Corabi also talked about his brief stint driving a truck for a living a few years after his exit from the CRÜE and during his tenure as the rhythm guitarist for RATT.
“The whole reason why I did it… I mean, I wasn’t in dire straits financially,” he explained. “RATT was taking a year off. At that point, I think I was paying child support and alimony — I was paying $2,500 a month — but I was going through a second divorce, and it was this push-and-pull thing where the girl would come back, and she would disappear, then she would come back. And I’m, like, oh my God. I just needed and wanted a little bit of a change. So I was, like, ‘All right. I can get a trucking license in three weeks. And I’m gonna learn how to do this.’
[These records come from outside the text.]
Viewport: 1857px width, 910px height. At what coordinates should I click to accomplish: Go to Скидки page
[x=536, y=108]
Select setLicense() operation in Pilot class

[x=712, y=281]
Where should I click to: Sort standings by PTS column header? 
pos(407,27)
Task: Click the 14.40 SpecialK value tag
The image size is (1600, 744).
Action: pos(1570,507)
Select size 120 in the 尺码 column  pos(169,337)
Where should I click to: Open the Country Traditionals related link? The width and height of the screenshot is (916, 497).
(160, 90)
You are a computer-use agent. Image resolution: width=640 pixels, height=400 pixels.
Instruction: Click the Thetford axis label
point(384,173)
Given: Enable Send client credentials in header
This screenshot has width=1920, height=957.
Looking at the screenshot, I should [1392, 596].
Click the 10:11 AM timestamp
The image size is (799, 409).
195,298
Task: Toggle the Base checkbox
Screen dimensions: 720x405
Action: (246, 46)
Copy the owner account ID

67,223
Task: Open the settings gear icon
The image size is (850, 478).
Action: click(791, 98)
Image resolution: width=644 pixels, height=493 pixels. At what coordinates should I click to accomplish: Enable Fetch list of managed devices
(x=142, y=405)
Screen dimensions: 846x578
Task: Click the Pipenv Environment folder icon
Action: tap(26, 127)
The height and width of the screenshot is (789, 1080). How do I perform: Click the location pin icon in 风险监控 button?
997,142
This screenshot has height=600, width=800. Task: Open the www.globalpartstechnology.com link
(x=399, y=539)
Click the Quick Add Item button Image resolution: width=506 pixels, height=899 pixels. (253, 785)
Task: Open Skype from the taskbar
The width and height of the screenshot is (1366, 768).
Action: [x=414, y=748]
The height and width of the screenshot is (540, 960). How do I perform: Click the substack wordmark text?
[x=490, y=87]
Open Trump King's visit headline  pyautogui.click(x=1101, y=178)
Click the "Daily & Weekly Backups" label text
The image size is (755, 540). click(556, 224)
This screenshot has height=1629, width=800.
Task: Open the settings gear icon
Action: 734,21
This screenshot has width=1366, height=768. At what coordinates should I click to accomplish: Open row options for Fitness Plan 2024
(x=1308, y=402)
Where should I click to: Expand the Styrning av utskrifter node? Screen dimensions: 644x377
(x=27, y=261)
“I was telling a friend of mine not that long ago. I said you know what’s weird. I spent most of my life traveling in a tour bus, but you’re usually traveling at night, and you see shit in a tour bus,” John continued. “And I could not believe some of the places that I saw driving that truck and just moving goods around the United States. I’m, like, wow. There’s parts of the United States… I’ve been literally touring my whole life and there was things that I’d never seen before until I started driving a truck. And I had a fucking blast. I did it for almost a year. And then RATT called and said, ‘Hey, we’re getting ready to go back out on tour again.’ And I called my boss and I just said, ‘Hey, man. I’m going back to touring.’ And it was funny. ‘Cause a lot of people didn’t know who I was, or they didn’t know anything about my history. When I told my boss, I said, ‘Hey, I’m gonna go back to touring again,’ he was, like, ‘What are you talking about?’ And I said, ‘Well, I’m actually a musician.’ And I told him who I was and all that stuff. And I just handed him the keys back and I said, ‘I thank you. I had a great time. It’s been awesome. I’m going back on tour again.’ So I did it for almost a year. It was cool. Mentally, it cleared my head, ’cause I was just driving and thinking and mapping things out in my head. And then I made a really decent living, and I had health insurance for me and my son. It was cool, man. I had a great time. It was awesome.”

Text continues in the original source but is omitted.